TASK STATEMENT:
Copy out the listing below word for word, everything from the line containing "Screen dimensions: 754x1568" down to the line containing "Action: pyautogui.click(x=183, y=523)", including both of those lines.
* Start SUPPLIED DATA *
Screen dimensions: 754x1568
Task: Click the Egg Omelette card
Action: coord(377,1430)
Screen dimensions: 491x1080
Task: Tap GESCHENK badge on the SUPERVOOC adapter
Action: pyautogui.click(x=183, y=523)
* End SUPPLIED DATA *
* Start SUPPLIED DATA *
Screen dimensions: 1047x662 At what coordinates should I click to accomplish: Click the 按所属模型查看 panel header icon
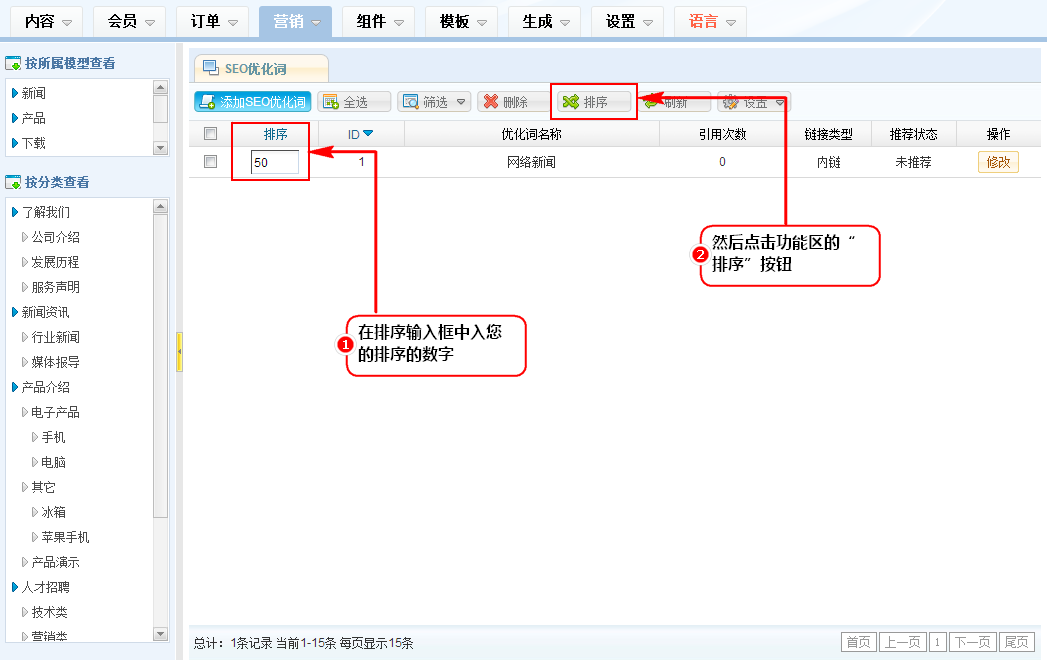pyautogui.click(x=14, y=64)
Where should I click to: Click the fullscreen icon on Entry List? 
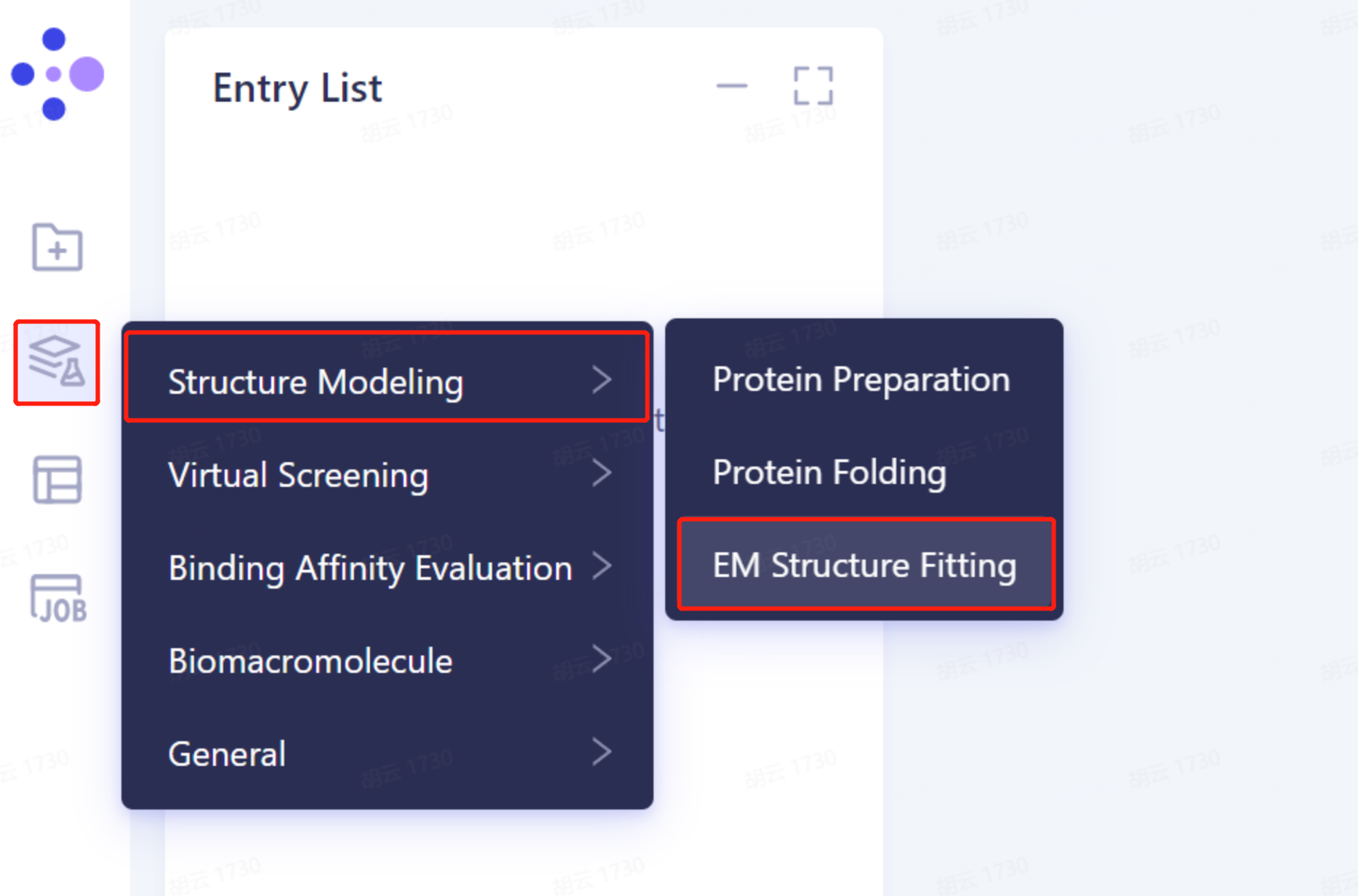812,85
* End SUPPLIED DATA *
* Start SUPPLIED DATA *
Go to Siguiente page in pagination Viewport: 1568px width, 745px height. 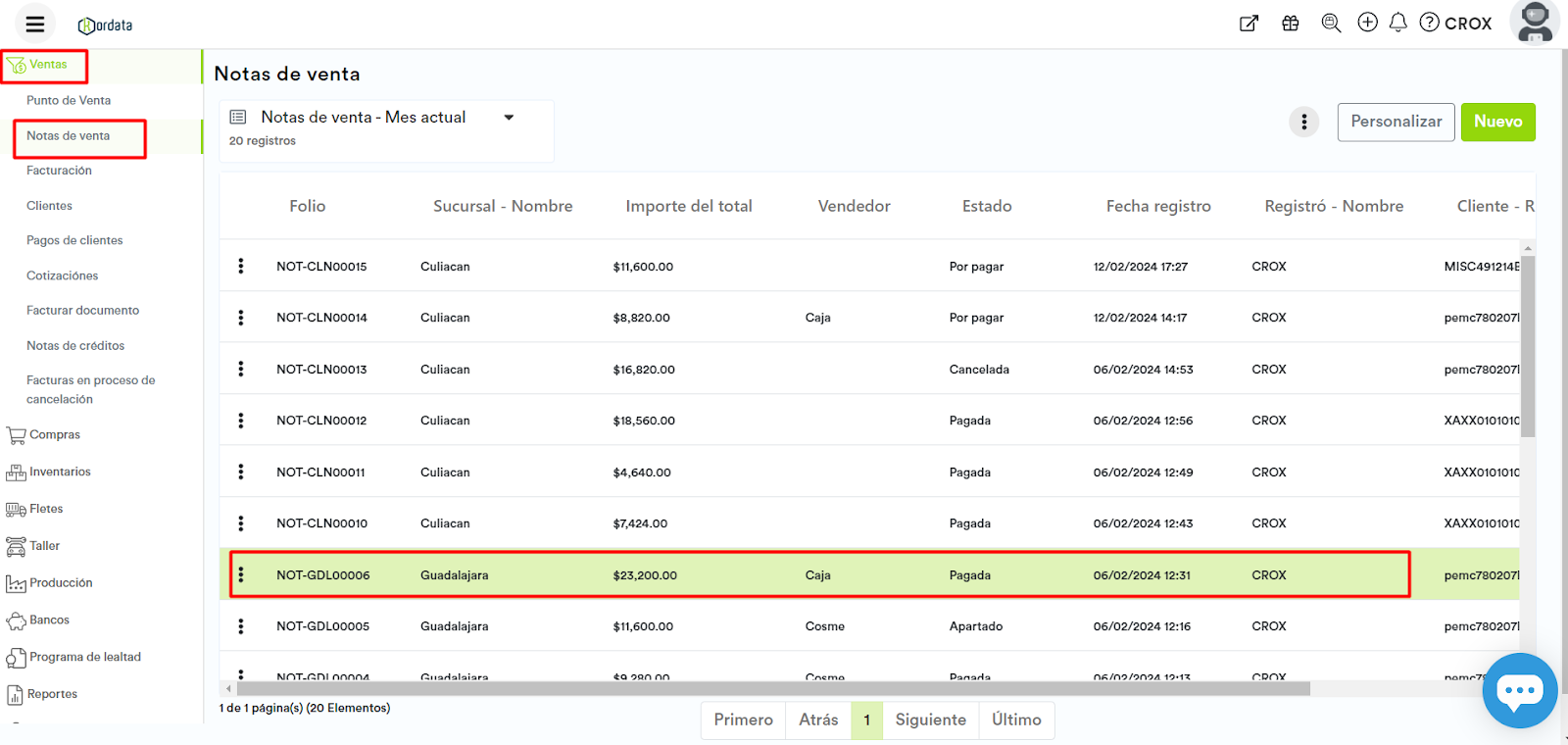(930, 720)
* End SUPPLIED DATA *
WORKED ANSWER:
Screen dimensions: 754x1568
Task: Click the Egg Omelette card
Action: coord(377,1430)
Screen dimensions: 491x1080
Task: Tap GESCHENK badge on the SUPERVOOC adapter
Action: pyautogui.click(x=183, y=523)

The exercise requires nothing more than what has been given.